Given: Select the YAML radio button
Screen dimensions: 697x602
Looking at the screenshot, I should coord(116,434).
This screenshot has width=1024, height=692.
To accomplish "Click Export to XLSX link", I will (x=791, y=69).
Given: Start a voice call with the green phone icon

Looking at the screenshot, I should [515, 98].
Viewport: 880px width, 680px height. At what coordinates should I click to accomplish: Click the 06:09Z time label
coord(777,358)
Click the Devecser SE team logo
________________
For this exercise, write out all of the data exactly.

- **OUTPUT OF THE EXERCISE**:
Given: Select the YAML radio button
Screen dimensions: 697x602
Looking at the screenshot, I should coord(116,434).
This screenshot has width=1024, height=692.
To accomplish "Click Export to XLSX link", I will (x=791, y=69).
Given: Start a voice call with the green phone icon

Looking at the screenshot, I should [515, 98].
Viewport: 880px width, 680px height. At what coordinates should I click to accomplish: Click the 06:09Z time label
coord(777,358)
Click the Devecser SE team logo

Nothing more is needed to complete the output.